WHAT THE EXERCISE ASKS
Reproduce exactly the lines from the one containing "[Search Submit] (394, 16)" through the last line of the records below, both included, and nothing else.

Stored items:
########################################

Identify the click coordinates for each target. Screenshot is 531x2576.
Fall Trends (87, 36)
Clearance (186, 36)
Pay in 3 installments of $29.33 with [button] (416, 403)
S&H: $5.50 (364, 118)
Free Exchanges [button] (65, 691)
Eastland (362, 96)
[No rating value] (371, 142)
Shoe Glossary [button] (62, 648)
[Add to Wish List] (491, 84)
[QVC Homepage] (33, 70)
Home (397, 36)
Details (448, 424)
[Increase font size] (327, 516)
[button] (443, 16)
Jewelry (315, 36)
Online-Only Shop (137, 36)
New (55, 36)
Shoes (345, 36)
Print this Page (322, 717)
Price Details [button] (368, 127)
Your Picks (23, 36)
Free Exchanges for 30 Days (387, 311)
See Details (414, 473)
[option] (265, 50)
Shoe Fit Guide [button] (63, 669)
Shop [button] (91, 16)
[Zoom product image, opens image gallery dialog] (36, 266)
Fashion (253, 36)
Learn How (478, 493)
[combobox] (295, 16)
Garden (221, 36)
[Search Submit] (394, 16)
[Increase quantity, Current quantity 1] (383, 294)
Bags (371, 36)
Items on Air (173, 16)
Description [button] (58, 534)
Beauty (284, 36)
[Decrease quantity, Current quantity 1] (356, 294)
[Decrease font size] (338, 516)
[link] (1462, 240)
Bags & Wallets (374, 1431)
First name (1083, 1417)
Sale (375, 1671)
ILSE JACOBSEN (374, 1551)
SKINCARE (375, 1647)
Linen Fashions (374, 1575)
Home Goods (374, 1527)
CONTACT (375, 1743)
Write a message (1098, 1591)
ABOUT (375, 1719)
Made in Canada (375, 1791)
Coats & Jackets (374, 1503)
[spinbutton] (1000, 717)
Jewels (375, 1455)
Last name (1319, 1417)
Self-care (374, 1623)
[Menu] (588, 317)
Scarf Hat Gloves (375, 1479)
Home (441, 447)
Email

########################################

WRITTEN ANSWER
[Search Submit] (394, 16)
[Increase quantity, Current quantity 1] (383, 294)
Bags (371, 36)
Items on Air (173, 16)
Description [button] (58, 534)
Beauty (284, 36)
[Decrease quantity, Current quantity 1] (356, 294)
[Decrease font size] (338, 516)
[link] (1462, 240)
Bags & Wallets (374, 1431)
First name (1083, 1417)
Sale (375, 1671)
ILSE JACOBSEN (374, 1551)
SKINCARE (375, 1647)
Linen Fashions (374, 1575)
Home Goods (374, 1527)
CONTACT (375, 1743)
Write a message (1098, 1591)
ABOUT (375, 1719)
Made in Canada (375, 1791)
Coats & Jackets (374, 1503)
[spinbutton] (1000, 717)
Jewels (375, 1455)
Last name (1319, 1417)
Self-care (374, 1623)
[Menu] (588, 317)
Scarf Hat Gloves (375, 1479)
Home (441, 447)
Email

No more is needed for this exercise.